When visually impaired people prepare for their first call, they receive guidance to make it easier for the volunteer or customer support agent to assist them. They are asked to accommodate any directions the volunteer gives them, so that they can get a clearer view or locate the information that the caller is looking for. They are asked to hold the camera steady so that the image transmitted is in focus. If the caller wants a specific item to be identified, it helps to place the item on a steady surface.
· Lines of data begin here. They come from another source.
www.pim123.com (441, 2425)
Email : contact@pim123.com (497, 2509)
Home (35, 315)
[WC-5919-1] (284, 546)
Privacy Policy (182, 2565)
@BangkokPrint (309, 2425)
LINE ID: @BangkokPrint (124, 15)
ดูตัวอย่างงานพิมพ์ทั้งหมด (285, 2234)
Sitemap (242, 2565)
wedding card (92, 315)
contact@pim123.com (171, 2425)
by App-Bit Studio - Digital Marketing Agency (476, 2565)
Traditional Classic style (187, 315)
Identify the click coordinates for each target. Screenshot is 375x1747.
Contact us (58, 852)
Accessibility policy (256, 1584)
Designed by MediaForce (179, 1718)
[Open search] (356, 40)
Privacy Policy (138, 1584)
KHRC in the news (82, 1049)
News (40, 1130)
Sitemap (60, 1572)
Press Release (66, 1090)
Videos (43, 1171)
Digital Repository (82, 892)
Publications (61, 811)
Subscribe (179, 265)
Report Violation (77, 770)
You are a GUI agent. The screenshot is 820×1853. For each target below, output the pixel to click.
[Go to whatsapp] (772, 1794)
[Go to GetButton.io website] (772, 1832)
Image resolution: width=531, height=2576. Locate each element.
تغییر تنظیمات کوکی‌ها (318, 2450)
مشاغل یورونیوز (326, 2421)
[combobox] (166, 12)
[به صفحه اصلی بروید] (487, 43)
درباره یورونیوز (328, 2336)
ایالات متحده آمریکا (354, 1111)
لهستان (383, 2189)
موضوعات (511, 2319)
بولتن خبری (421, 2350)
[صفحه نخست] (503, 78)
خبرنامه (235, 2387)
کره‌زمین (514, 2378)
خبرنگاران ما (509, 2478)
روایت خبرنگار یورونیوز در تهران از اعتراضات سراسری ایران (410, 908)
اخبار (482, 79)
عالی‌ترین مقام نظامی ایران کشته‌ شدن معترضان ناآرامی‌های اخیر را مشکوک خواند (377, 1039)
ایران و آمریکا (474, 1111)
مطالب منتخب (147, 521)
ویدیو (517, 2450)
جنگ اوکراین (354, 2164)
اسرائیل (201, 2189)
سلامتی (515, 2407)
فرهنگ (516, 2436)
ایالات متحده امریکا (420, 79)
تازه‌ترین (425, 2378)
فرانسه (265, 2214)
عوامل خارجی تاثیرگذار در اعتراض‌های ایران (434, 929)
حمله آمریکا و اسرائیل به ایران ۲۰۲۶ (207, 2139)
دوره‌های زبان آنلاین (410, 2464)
And, it is important that the room is not too noisy and properly lit, and that the caller has a good internet connection.
Ten of the common ways people use Be My Eyes are:
Finding lost or dropped items.
Describing pictures, paintings, or other works of art.
Matching or explaining colors.
Reading labels on household products.
Reading on computer screens if websites are inaccessible or screen readers are not available.
Shopping in supermarkets.
Identifying the expiration date on perishable food packages.
Becoming familiar with new places.
Distinguishing between food items.
Finding out when public transportation is departing or arriving.
Anyone can download the app and register for free on their smartphone; it is available for both Android and iOS devices. The app can be downloaded from Google Play or the App Store. And, information on becoming a Be My Eyes volunteer is available on the website.
The satisfaction that the volunteers feel is indescribable; they feel useful and joyful. They are grateful for the sight that allows them to help a visually impaired person.
Marguerite McDonald, MD, FACS, with OCLI on Long Island, NY, is clinical professor of Ophthalmology at NYU Langone Medical Center, NY, and clinical professor of Ophthalmology at Tulane University Health Sciences Center, New Orleans, Louisiana.